26c3 was a blast, as was Berlin. It’s a good conference in the olde school hacker style: mostly younger people, mostly wearing black. There weren’t a lot of women, but Carolyn, Isabella, and Meredith tried to even out the ratio a bit.
Some of the best lectures included one by some German engineers working on the lunar x-prize. They had their prototype rover with them and gave a great talk about the various challenges.
Another great one was Dan Kaminski’s talk on PKI. I don’t agree with the premise that SSL should be a reliable method for identifying the owners of websites as people just can’t tell the difference between bankofamerica.com and bancomerica.com and so it doesn’t make anyone safer if the bankofamerica site is super green if bancomerica.com is also super green, and so the complexities of getting an accepted certificate simply reduce the use of secure connections and the overall security of the internet. But he had some pretty great attacks on the security of SSL that causes problems no matter what.

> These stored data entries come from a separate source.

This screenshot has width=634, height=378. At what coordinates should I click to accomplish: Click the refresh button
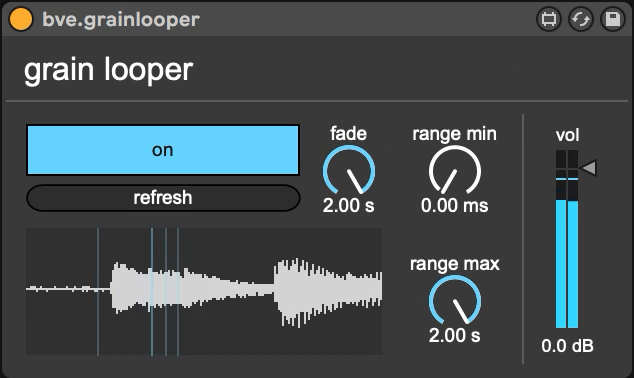coord(163,198)
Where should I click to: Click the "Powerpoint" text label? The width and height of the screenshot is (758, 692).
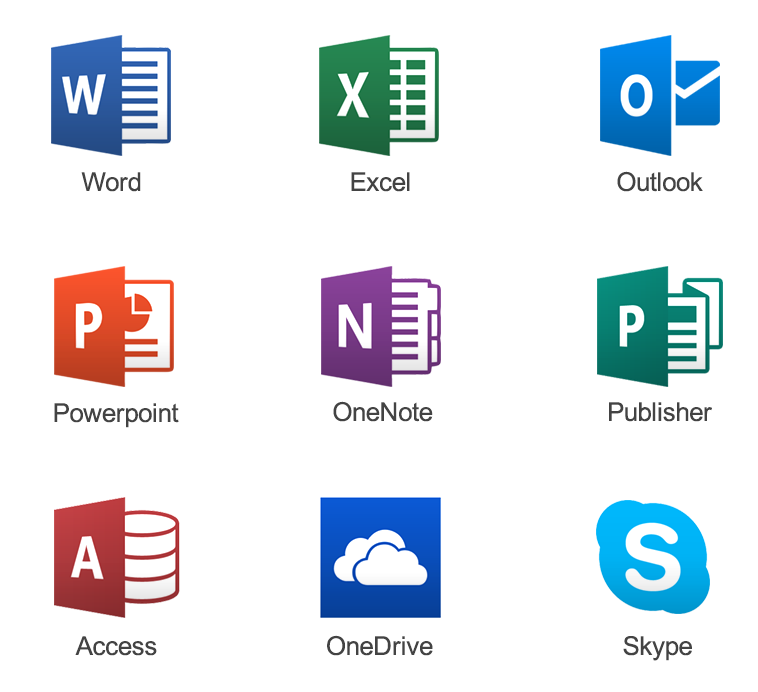tap(116, 413)
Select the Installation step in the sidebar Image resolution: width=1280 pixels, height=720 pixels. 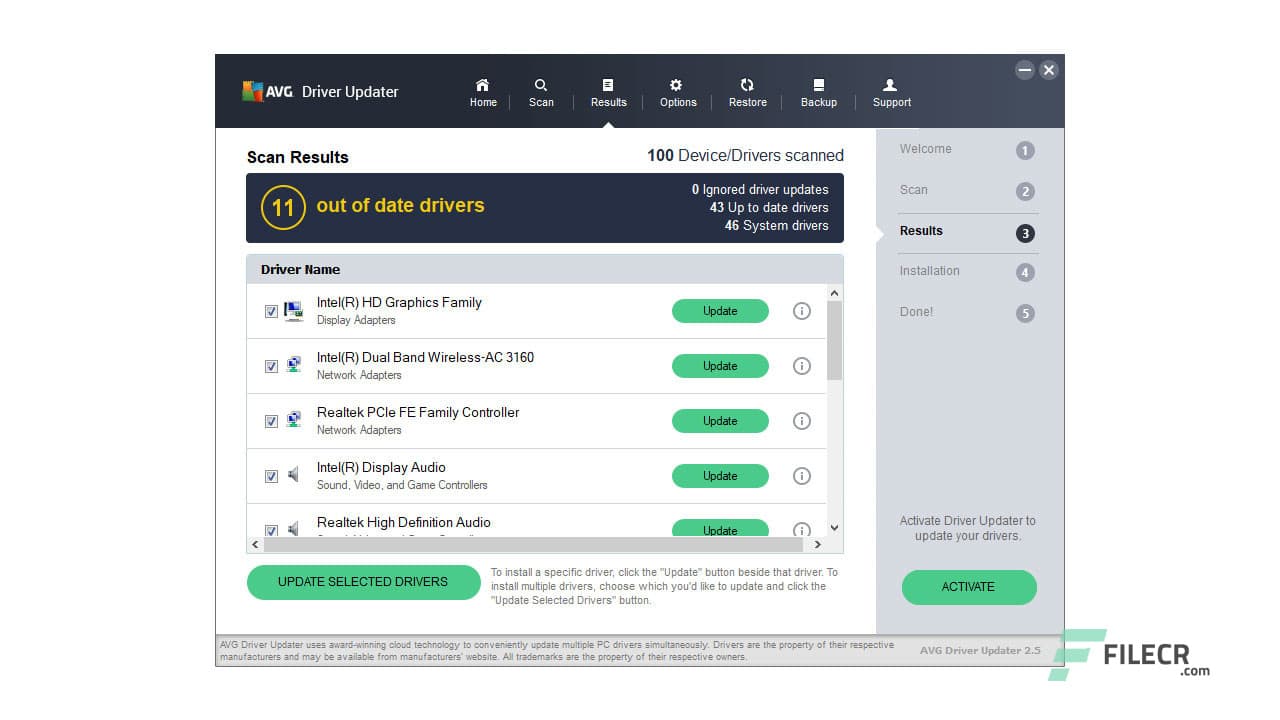[x=929, y=271]
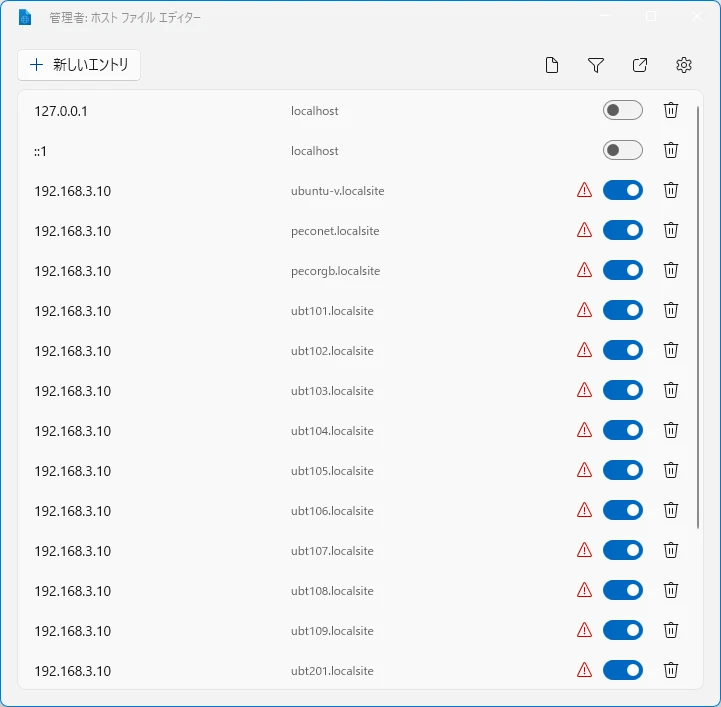Show duplicate warning for ubt103.localsite

pos(585,390)
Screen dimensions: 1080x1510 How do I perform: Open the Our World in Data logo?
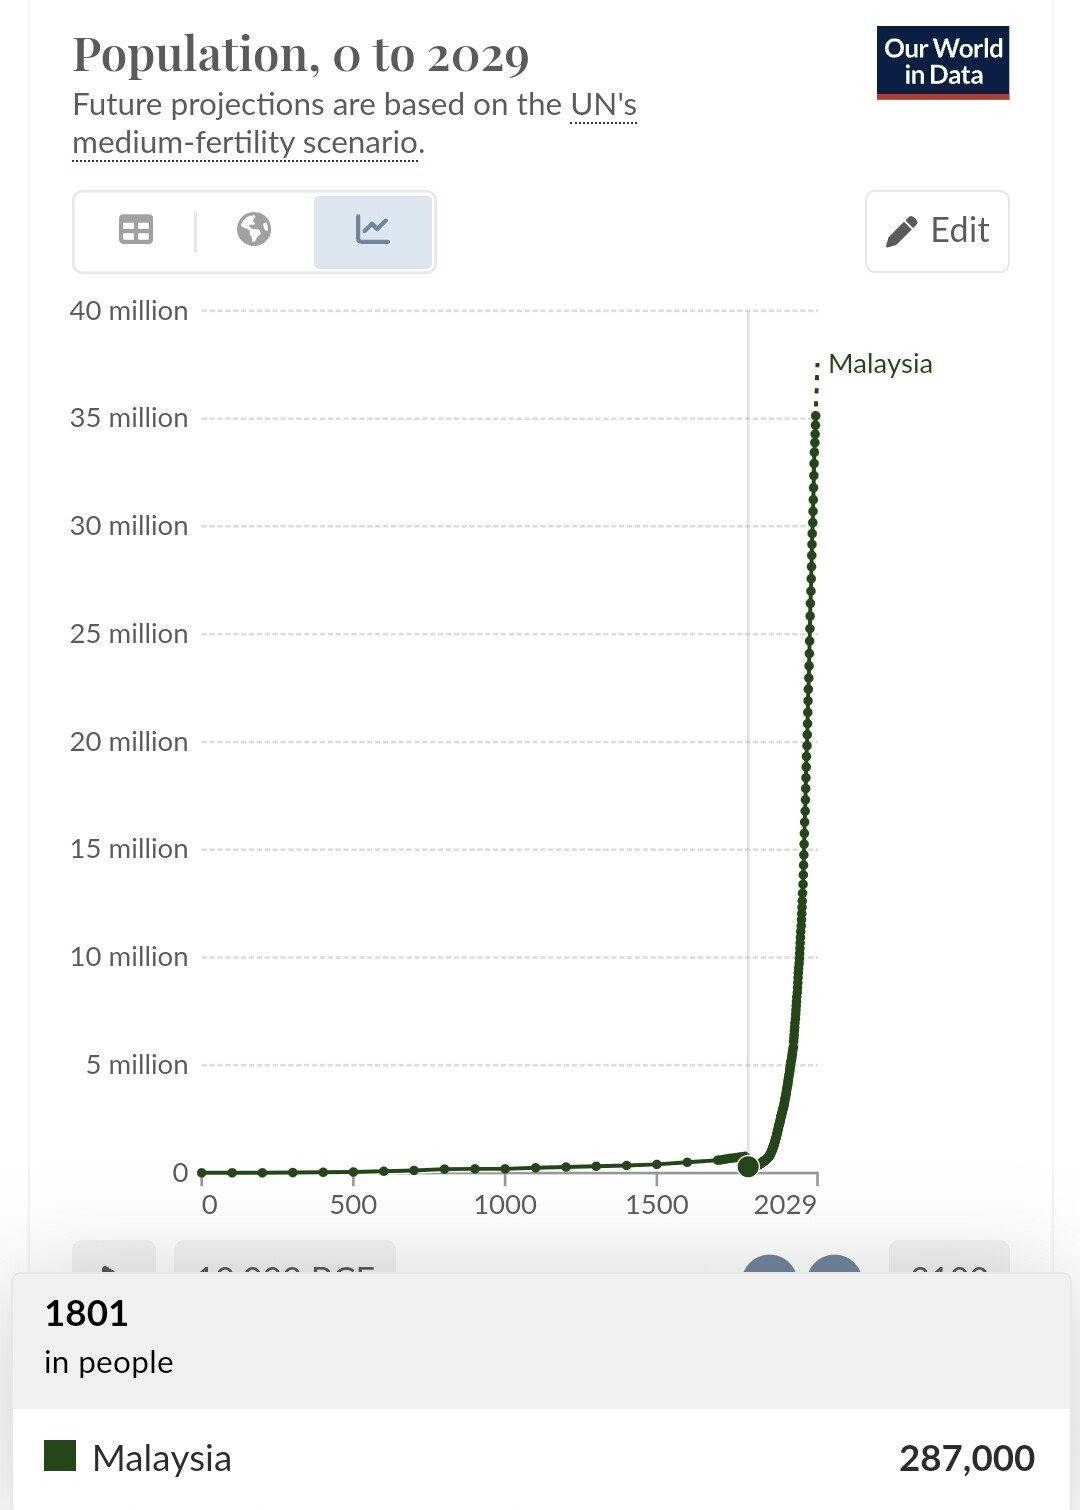(x=942, y=63)
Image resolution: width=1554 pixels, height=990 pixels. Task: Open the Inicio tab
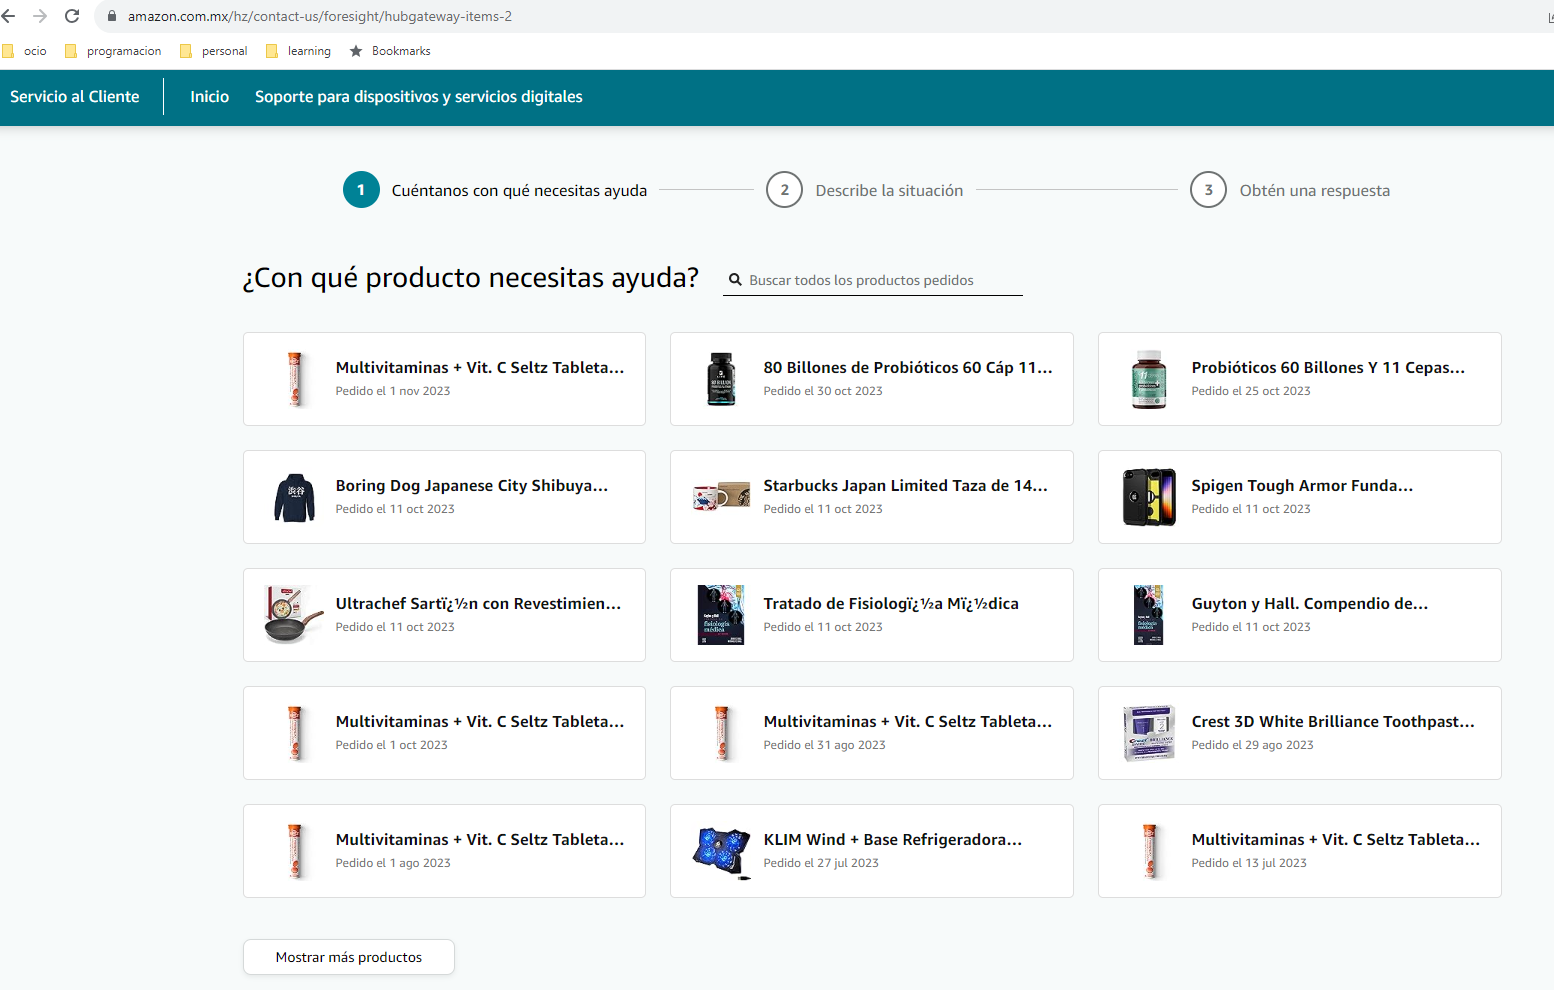pyautogui.click(x=210, y=97)
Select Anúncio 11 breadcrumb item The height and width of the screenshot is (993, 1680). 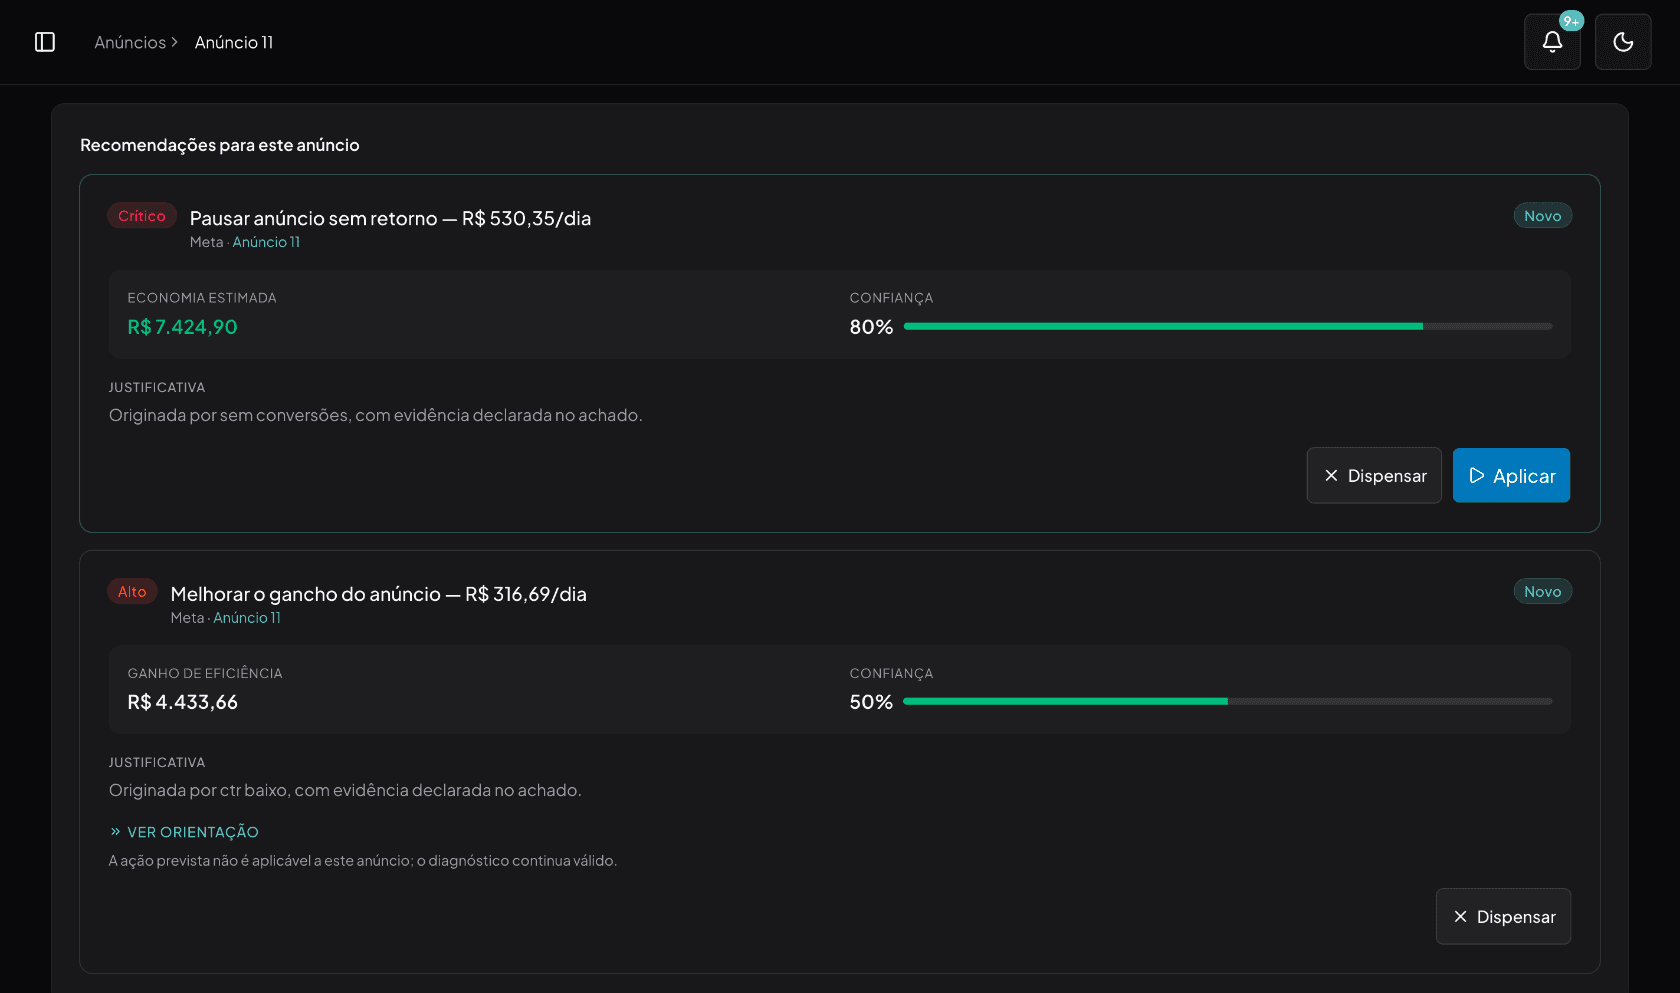(234, 42)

We enjoyed fuzzing the phone as well. It was a very entertaining talk on attacking phones with crafted SMSes. The method of creating the attacks was very clever – rooting the phone, redirecting the radio to a wifi link to a CPU so they could try zillions of SMS and see what would happen. In the process they discovered they could remotely root the communications manager (which runs as root). And %n to specific windows phones and they’ll crash and fail to reboot until the SMS is cleared out of the inbox.
Berlin is a great city and it was fun working in the shadow of the TV tower.
We made reservations for lunch but we could tell it wasn’t going to be a great day. In the end it was a very intimate lunch with pretty clouds pressing against the glass.
The fog lifted but was replaced by snow, which is a lot of fun in a city when you don’t have to drive.